# GBS positive and elective C section



## KimmyB

Hi girls, I am GBS positive and have been booked in for a c section 2 weeks tomorrow (not because of the GBS but because baby is breech) I asked the consultant if I would still need antibiotics 4 hours before the section and she said no-the risk to baby is eliminated by the section :shrug: I've got a niggly feeling this isn't right, has anyone had a c section and been GBS positive who can help?

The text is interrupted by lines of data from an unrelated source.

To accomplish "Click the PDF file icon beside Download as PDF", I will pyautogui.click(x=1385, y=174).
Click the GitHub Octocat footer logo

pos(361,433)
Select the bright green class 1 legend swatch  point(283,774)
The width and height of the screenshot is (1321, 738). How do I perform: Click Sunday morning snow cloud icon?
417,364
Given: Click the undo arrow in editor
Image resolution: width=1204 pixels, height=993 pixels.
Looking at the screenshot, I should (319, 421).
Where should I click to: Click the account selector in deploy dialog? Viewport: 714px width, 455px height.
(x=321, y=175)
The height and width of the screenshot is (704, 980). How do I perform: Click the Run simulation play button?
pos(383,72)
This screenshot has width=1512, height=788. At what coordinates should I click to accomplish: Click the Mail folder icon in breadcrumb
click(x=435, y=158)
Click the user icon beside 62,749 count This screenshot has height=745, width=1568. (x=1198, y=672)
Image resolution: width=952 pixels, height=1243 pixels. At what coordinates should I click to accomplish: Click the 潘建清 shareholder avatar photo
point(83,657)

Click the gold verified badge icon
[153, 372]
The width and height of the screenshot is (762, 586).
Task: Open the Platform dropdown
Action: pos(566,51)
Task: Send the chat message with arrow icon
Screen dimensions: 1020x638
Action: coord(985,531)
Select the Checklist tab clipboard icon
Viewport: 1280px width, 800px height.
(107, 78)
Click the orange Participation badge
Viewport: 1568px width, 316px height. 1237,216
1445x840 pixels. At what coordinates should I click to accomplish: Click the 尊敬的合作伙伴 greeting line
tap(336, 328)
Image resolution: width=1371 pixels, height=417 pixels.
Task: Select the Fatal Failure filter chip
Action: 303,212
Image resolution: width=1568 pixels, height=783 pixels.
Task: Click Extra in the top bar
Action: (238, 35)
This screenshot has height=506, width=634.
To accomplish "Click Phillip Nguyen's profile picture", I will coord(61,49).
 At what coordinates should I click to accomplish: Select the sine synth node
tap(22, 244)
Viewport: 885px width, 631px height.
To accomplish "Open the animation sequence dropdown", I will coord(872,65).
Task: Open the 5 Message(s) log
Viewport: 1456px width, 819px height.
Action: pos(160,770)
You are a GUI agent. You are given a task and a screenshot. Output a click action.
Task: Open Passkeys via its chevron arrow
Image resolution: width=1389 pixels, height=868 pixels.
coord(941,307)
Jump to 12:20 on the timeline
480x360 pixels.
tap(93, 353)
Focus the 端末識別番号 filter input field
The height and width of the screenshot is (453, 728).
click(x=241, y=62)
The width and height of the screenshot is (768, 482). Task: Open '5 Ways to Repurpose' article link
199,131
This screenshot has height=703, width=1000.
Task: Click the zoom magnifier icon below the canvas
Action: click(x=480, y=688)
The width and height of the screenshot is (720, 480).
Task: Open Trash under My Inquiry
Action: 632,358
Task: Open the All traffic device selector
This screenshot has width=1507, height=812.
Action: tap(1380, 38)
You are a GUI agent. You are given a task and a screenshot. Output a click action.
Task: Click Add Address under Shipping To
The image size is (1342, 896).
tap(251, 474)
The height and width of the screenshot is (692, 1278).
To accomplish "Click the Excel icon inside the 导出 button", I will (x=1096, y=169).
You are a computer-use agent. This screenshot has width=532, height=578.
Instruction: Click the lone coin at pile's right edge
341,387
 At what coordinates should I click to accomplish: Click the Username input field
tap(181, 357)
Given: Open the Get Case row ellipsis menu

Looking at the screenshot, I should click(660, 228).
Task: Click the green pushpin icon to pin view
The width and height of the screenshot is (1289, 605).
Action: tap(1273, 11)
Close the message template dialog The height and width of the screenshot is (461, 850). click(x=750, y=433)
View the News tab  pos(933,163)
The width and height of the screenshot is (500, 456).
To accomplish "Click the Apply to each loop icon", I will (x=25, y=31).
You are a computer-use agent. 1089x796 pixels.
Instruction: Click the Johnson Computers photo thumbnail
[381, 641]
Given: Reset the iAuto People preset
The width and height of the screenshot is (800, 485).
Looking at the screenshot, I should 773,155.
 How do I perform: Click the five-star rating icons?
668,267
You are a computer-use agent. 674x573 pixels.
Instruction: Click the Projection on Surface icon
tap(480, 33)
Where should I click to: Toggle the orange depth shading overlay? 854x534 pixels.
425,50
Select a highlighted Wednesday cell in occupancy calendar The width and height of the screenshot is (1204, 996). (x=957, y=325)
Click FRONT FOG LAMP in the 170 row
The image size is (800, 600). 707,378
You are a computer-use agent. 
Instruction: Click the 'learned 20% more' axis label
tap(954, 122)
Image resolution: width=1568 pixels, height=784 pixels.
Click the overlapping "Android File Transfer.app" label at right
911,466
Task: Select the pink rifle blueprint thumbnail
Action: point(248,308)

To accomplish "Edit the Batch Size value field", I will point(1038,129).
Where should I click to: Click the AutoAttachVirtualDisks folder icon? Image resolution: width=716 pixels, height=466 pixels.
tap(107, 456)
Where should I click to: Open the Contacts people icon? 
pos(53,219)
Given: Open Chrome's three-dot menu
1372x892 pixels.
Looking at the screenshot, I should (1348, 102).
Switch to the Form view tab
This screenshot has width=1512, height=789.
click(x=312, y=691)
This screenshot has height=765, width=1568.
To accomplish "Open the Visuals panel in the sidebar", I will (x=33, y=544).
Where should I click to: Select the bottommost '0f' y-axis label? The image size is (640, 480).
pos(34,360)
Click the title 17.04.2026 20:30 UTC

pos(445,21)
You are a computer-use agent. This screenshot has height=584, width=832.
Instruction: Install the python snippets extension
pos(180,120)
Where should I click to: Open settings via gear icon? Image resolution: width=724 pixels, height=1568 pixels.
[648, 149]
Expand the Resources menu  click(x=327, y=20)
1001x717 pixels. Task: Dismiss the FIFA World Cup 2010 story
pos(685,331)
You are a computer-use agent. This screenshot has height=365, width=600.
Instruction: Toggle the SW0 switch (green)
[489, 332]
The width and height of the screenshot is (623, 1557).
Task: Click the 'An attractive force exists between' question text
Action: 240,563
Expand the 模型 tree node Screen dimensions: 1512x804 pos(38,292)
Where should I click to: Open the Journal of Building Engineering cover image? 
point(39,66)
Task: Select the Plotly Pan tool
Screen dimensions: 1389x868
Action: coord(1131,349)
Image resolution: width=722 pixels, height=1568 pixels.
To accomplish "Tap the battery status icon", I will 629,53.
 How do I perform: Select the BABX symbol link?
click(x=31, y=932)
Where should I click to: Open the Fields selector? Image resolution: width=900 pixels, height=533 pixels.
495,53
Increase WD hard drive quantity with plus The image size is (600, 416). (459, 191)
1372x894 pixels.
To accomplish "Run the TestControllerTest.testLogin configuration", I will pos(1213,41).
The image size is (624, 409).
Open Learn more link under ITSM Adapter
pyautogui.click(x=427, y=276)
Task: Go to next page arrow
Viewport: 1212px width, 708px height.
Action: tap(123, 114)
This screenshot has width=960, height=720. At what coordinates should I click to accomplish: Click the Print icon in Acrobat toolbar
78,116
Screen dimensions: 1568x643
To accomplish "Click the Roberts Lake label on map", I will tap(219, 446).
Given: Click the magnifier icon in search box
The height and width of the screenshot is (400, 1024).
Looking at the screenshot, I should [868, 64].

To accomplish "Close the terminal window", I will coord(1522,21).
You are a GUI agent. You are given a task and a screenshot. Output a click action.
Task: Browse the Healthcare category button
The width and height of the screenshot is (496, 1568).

Thanks in advance :flower:


----------



## try2breathe

I don't have any advice, but I'm in the same situation. GBS positive and having a c-section on the 19th for other reasons. The doctor said that the antibiotics wouldn't be necessary but that I would probably be given antibiotics after the birth to prevent infection of the healing section. I'm nervous about it too. What I'm most worried about is the possibility that my water will break beforehand which would cause exposure for the baby. I would still have a c-section so not sure how there would be time to get enough antibiotics to her. I feel like I need to ask more questions, bt my doctor always seems annoyed when I ask her questions.


----------



## knitbit

I'm pretty sure the baby has to travel through your vagina to be exposed to GBS. My first was a c-section and we went without the eye ointment for the same reason. No risk of exposure to STDs with a s-csection.


----------



## littleblonde

i was gbs positive with my dd. Also had section and was told that didnt need the antibiotics. My waters went 16 hours before as well. I also remember reading that there is still a risk. When you have your lo they always get checked over by doctor the day you go home. But i told them i was worried and they checked her early.


----------



## KimmyB

Thanks for that littleblonde, glad your LO is fine :flower:

Just to let you girls know I emailed the GBSS and this is a part of what they emailed back...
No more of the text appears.